Ultimately they all have his amazing vocal running through, and on this new album that familiar melodic power is there same as ever. Initially this might strike as the “same old, same old” in a way, but over the course of the album I think there is enough to again mark it out as subtly different. Part of this is a degree more accessibility, dare I say it into the territory of estranged former band mate (probably not “mate”) Josh Homme and Queens of the Stone Age.

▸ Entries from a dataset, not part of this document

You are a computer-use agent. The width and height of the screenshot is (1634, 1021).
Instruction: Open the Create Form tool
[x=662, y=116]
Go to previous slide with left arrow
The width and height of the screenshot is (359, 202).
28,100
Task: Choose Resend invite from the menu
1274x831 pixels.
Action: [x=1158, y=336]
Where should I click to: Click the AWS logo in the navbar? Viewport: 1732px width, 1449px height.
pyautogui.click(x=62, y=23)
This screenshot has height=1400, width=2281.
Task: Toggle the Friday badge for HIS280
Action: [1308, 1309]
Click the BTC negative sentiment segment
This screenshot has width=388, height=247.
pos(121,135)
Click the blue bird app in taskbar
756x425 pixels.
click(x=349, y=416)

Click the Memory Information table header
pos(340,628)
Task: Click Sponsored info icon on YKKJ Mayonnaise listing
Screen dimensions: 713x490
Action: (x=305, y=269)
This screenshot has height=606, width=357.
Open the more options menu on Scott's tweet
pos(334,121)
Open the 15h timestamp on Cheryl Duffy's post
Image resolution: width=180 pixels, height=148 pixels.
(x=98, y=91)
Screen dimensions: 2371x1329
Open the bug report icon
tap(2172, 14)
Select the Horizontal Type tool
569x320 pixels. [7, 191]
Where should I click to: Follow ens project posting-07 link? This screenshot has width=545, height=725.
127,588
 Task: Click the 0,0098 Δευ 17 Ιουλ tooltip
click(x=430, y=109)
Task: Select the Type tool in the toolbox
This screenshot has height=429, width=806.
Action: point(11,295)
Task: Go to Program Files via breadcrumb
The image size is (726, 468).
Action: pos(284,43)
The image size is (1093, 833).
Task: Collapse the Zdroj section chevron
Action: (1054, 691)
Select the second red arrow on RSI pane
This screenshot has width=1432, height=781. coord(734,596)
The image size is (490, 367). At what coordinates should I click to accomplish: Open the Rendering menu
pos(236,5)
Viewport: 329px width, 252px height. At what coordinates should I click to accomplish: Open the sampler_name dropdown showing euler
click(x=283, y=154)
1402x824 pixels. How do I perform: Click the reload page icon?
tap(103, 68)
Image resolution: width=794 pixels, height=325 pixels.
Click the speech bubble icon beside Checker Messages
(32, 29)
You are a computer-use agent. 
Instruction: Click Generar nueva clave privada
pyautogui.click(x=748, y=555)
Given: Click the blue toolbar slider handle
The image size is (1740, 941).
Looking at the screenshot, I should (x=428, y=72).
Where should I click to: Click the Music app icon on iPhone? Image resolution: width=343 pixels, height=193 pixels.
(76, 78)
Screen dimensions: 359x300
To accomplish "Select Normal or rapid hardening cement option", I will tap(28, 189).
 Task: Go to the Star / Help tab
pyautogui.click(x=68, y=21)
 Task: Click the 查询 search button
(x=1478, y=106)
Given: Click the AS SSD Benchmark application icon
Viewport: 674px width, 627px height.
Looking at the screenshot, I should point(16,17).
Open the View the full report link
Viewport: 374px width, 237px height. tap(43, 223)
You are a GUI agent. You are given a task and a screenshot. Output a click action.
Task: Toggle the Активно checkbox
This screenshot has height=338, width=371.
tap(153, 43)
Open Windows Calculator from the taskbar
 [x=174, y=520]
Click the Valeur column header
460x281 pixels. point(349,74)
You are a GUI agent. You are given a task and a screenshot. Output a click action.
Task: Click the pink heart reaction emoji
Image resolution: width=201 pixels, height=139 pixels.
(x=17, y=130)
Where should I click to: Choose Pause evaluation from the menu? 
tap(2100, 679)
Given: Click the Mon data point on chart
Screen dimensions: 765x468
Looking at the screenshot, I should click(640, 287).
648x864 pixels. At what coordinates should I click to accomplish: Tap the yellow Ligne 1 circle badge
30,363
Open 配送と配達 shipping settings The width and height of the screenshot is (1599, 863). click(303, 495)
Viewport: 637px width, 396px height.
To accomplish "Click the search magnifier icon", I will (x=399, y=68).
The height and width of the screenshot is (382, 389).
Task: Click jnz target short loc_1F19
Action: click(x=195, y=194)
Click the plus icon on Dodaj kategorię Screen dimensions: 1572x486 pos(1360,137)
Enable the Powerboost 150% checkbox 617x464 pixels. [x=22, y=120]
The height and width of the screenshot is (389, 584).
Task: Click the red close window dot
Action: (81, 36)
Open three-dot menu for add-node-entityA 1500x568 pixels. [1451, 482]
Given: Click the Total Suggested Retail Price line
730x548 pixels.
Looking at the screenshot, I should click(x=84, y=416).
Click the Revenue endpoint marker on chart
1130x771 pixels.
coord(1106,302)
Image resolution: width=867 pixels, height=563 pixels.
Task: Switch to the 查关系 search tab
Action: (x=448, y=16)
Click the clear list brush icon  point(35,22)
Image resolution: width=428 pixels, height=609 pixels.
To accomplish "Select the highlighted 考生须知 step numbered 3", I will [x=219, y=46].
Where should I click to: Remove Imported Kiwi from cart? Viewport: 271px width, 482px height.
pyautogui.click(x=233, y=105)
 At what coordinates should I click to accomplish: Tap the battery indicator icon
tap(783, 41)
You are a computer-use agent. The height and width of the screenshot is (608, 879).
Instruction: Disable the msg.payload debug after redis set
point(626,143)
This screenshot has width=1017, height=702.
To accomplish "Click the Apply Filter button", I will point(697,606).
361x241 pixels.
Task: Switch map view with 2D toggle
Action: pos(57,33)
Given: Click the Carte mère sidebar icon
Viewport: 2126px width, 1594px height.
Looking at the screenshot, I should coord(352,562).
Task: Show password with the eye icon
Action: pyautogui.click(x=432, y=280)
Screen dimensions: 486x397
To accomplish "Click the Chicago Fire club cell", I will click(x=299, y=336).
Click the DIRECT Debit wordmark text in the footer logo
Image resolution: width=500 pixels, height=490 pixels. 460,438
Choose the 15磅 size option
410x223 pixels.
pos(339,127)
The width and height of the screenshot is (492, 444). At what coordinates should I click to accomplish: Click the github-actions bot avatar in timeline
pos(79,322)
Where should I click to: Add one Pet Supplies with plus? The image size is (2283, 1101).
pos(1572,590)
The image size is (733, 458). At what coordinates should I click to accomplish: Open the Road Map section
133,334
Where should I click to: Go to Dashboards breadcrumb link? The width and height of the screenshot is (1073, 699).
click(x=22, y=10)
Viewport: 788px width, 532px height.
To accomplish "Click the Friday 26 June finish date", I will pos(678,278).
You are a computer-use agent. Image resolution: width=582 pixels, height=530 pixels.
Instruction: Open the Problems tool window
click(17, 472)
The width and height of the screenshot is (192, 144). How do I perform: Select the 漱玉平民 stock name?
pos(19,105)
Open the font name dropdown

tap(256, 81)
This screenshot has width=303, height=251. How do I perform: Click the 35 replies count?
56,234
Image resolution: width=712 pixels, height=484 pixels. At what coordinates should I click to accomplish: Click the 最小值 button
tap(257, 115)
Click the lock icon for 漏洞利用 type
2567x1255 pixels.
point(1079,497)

He‘s pulling no punches lyrically though, with dark tales of relationships gone awry etc . There’s good heavy tones through the majority of the tracks to satisfy the stoner fans, lovely fat bass vibes, nice drawn out guitar riffs to savour, sometimes it gets a bit more jangly, and there’s even a ballad-esque acoustic version of one of the tracks to close the album. It’s also interesting to hear how he uses a variety of mixes and effects on his vocals to provide a bit more diversity, a bit of experimentation. But for all it’s polish, it remains true to his canon of material, it’s not that he can do no wrong, but he is just right. On!